■ **Exercise instructions**:
**a)** In the text about William Archer, in what year did he sail to Larvik with his wife and children?
**b)** Copy the passage of the text about William Archer starting with "Business did not go too well, so" and going on through "first in 1834.", switching "sailing ship" to "vessel".

William Archer was a timber and lobster merchant in Scotland. He traded with Norway and in 1819 he visited Norway and Larvik and lived there for long periods as agent for the Scottish business.

Business did not go too well, so he decided to emigrate to Larvik and rather be an exporter there. He bought a sailing ship Pomona and with his wife and their eight children, sailed to Larvik in 1824 and founded an export company for timber and lobster. In 1826 they bought the Customs/shipowner house which property still included the whole west part of Tollerodden with shoreline from the town side and all around to the southeast.

=== The Archer brothers move to Australia ===
William Archer's wife, with maiden surname Walker, had an uncle in Australia and when business did not go too well in Norway too, their sons were sent to the uncle in New South Wales, a bit inland from Sydney, where they started sheep farming. Eight of the Archer brothers emigrated, the first in 1834.

==== Tolderodden Conservation Park, Eidsvold, Queensland, Australia ====
The older Archer brothers, although born in Scotland and some teenagers when emigrated, loved Tollerodden, Larvik and Norway. They therefore named several places they acquired of new land in Australia with Norwegian names. After some years near Sidney, the brothers started exploiting areas further north to find better farming land. One place they stopped at was 700 kilometers further north, and northwest of Brisbane. They called the place Eidsvold (spelt the old way with "ld") named after the town where the Norwegian Constitution was formed and signed in 1814. Their settlement is now known as Eidsvold Homestead. They also named an area Tolderodden, now known as Tolderodden Conservation Park.

[Dataset records]
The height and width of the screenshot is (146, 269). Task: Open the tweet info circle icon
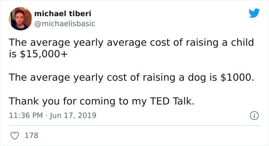pos(254,116)
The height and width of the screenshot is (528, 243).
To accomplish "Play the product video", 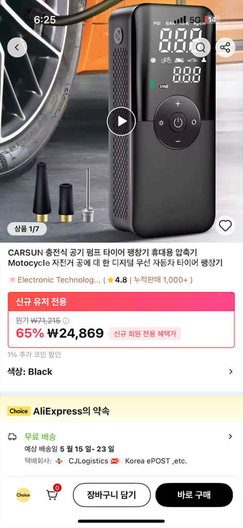I will pyautogui.click(x=121, y=121).
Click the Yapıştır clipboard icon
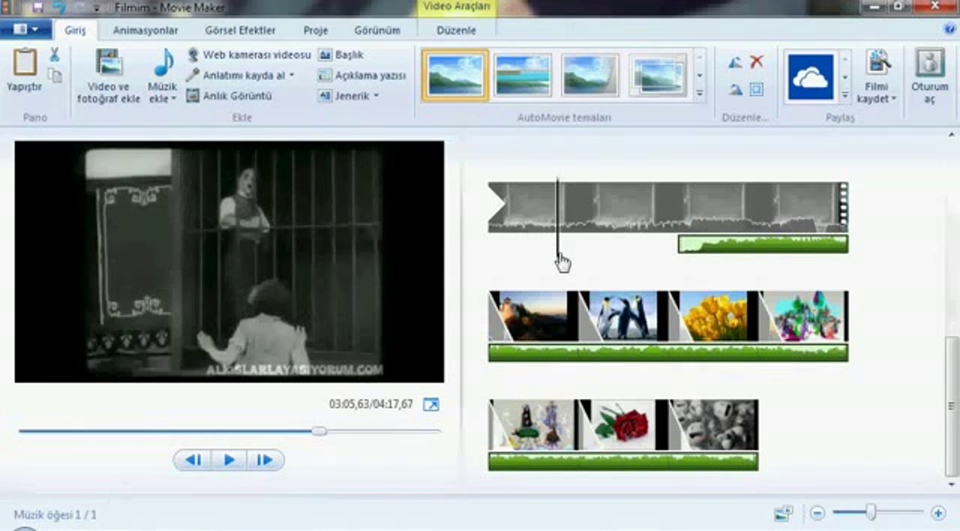 (x=25, y=62)
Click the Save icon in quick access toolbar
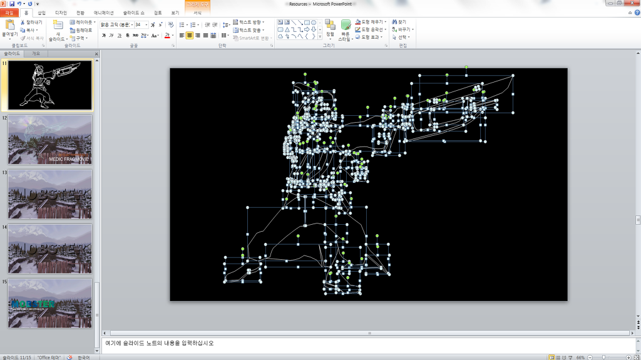Screen dimensions: 641x360 (11, 4)
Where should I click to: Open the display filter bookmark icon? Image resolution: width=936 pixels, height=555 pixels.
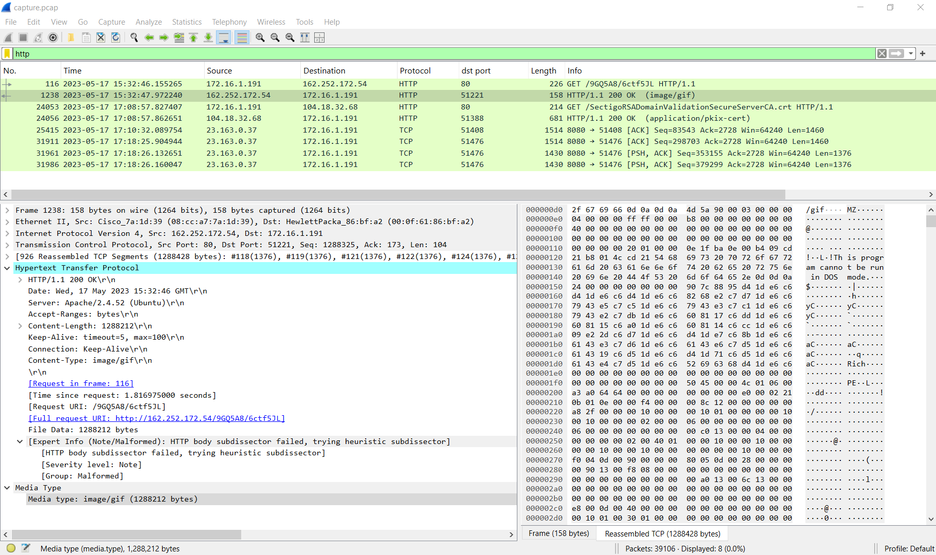pyautogui.click(x=7, y=53)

■ **Set of answers**:
**a)** 1824

**b)**
Business did not go too well, so he decided to emigrate to Larvik and rather be an exporter there. He bought a vessel Pomona and with his wife and their eight children, sailed to Larvik in 1824 and founded an export company for timber and lobster. In 1826 they bought the Customs/shipowner house which property still included the whole west part of Tollerodden with shoreline from the town side and all around to the southeast.

=== The Archer brothers move to Australia ===
William Archer's wife, with maiden surname Walker, had an uncle in Australia and when business did not go too well in Norway too, their sons were sent to the uncle in New South Wales, a bit inland from Sydney, where they started sheep farming. Eight of the Archer brothers emigrated, the first in 1834.